## [DATA RECORDS]
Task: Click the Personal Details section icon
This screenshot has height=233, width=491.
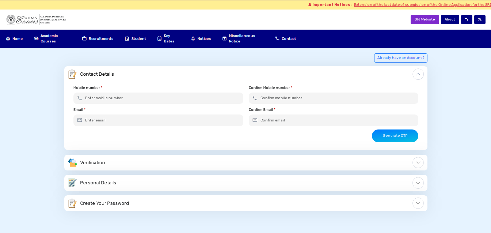Action: tap(72, 183)
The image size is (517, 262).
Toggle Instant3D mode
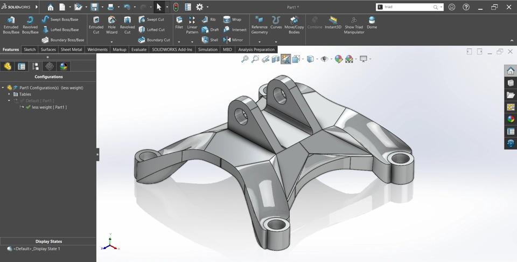tap(333, 23)
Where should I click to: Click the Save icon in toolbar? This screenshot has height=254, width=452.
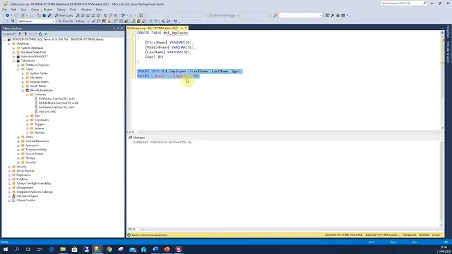pos(44,15)
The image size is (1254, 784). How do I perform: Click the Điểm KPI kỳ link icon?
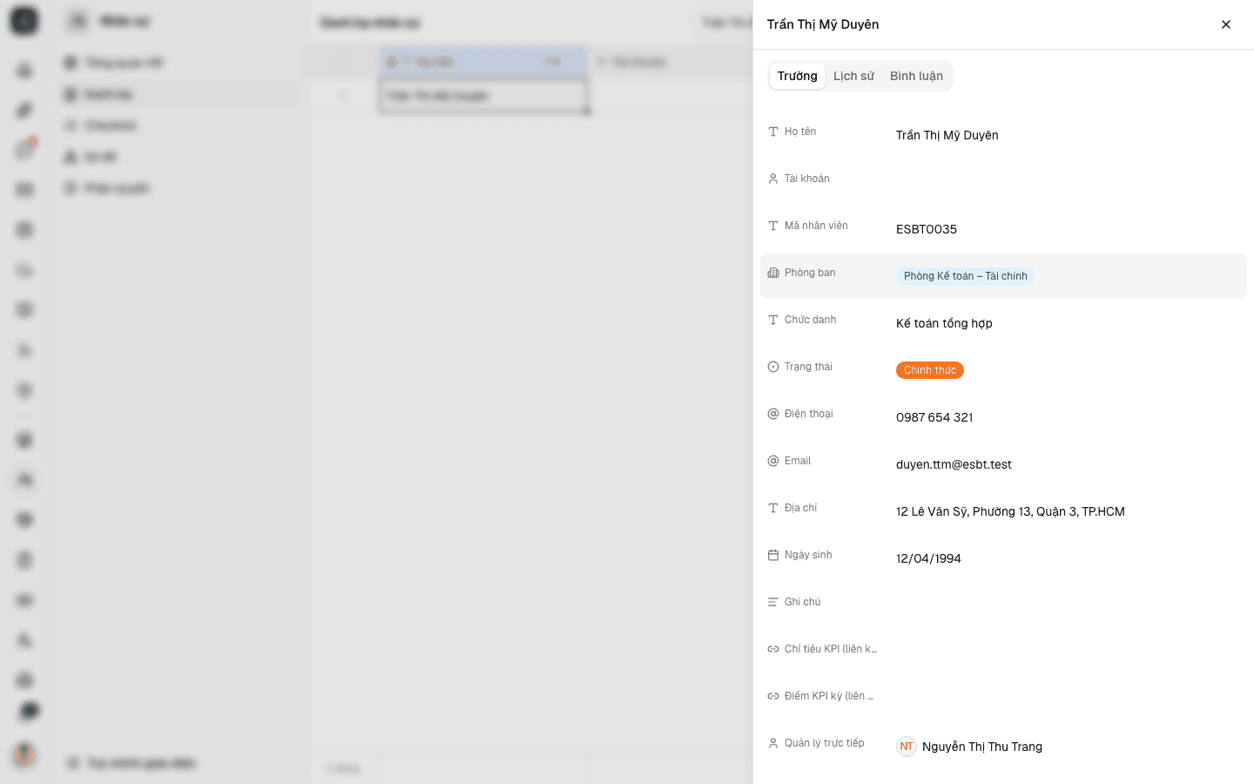click(773, 696)
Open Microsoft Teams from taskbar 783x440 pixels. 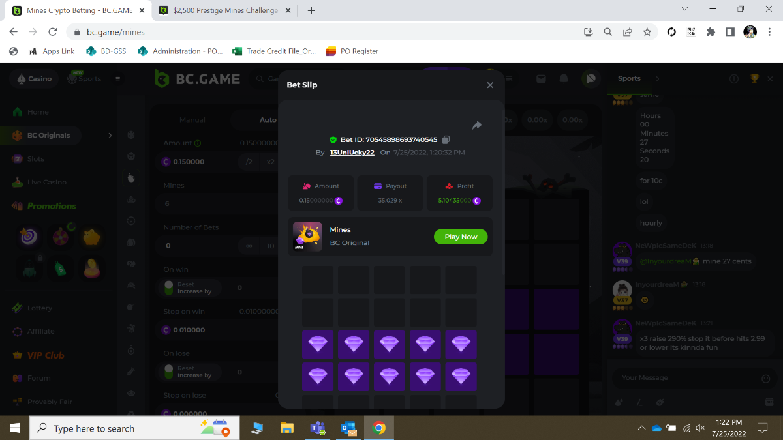(318, 428)
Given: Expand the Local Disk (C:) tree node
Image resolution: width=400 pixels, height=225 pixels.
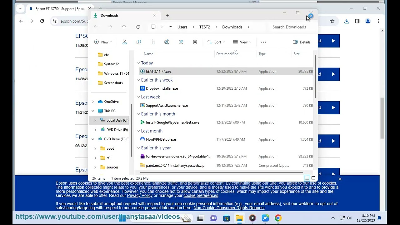Looking at the screenshot, I should [x=95, y=120].
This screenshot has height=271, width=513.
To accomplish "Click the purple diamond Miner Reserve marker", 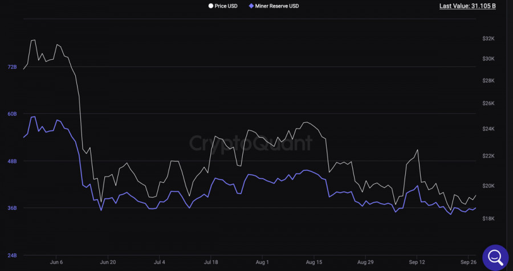I will [x=251, y=6].
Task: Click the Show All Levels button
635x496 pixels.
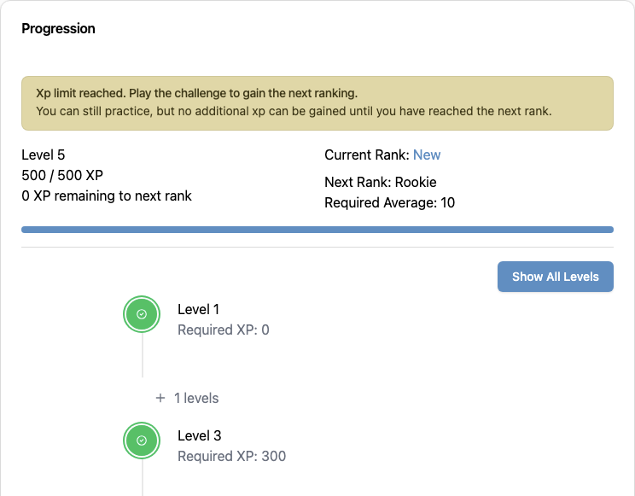Action: click(556, 277)
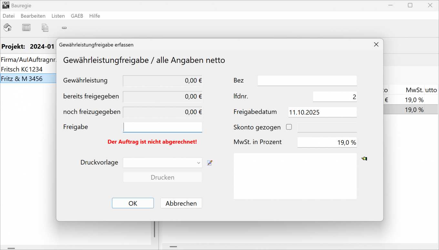
Task: Click the pencil edit icon beside Druckvorlage
Action: pos(210,163)
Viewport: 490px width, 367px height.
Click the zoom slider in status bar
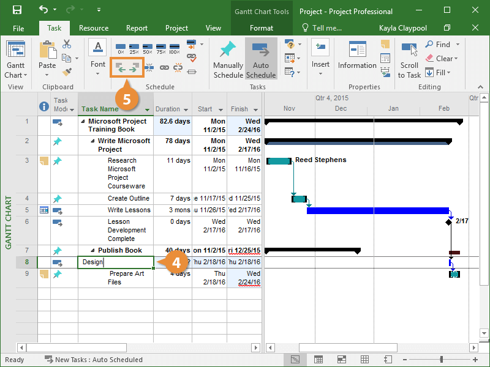(441, 360)
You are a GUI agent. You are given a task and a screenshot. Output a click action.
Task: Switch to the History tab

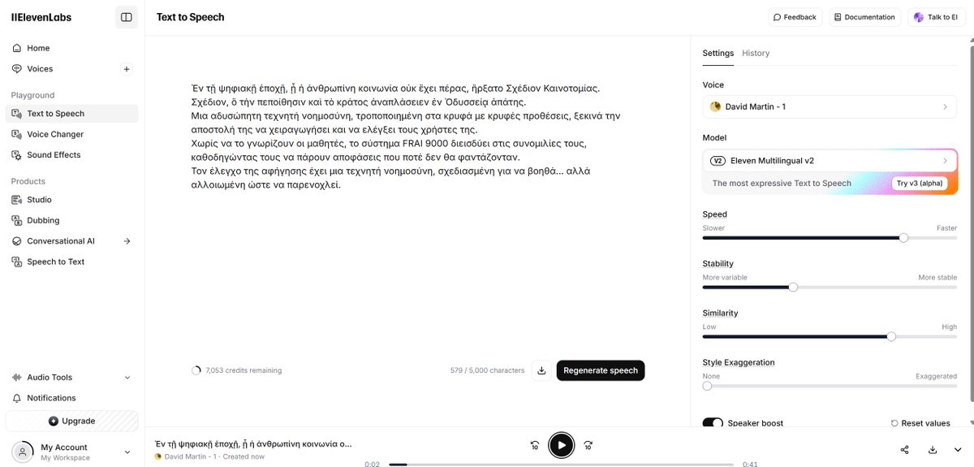click(756, 53)
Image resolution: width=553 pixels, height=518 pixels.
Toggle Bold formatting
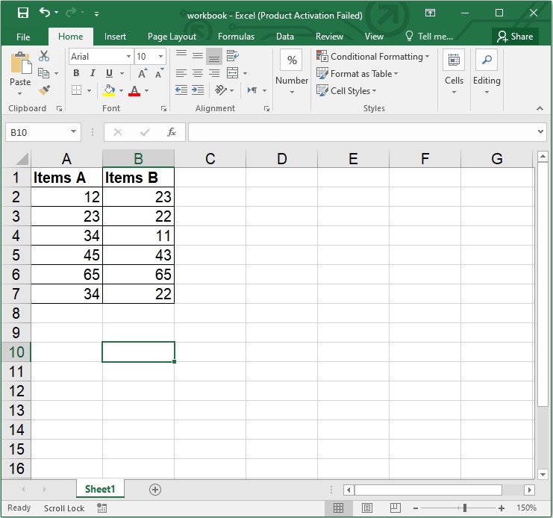[x=76, y=73]
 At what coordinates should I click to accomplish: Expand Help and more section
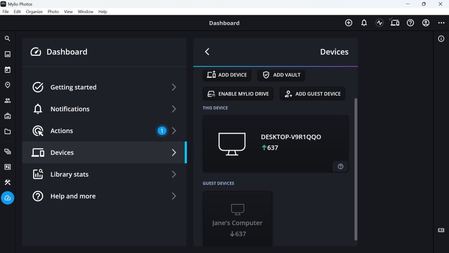point(104,196)
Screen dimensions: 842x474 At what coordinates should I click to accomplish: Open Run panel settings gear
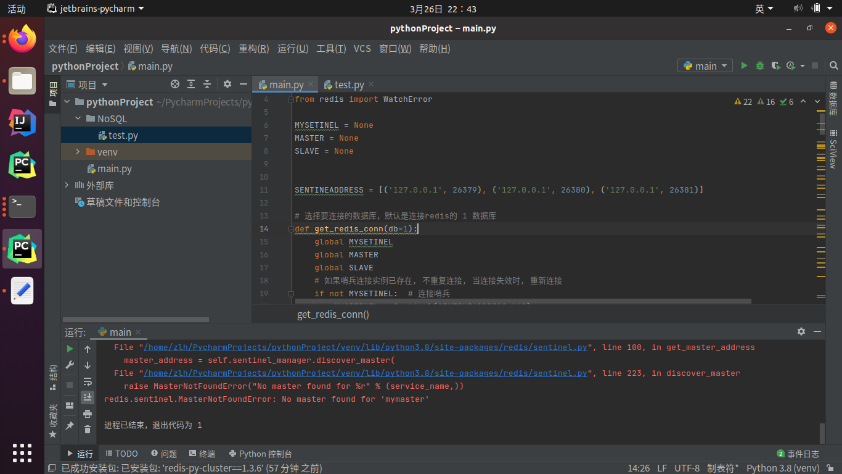point(801,331)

## [WORK TO COMPLETE]
Reproduce exactly and only the lines from the "Viewport: 490px width, 367px height." line to the last line of the records above. Do not carry over any pictures.

## [SOLUTION TO THE PROBLEM]
Viewport: 490px width, 367px height.
Click the zoom slider in status bar
(441, 360)
You are a GUI agent. You are given a task and a screenshot. Output a click action.
Task: Switch to the History tab

click(756, 53)
Image resolution: width=553 pixels, height=518 pixels.
Toggle Bold formatting
[x=76, y=73]
 At what coordinates should I click to accomplish: Expand Help and more section
point(104,196)
Screen dimensions: 842x474 At what coordinates should I click to accomplish: Open Run panel settings gear
point(801,331)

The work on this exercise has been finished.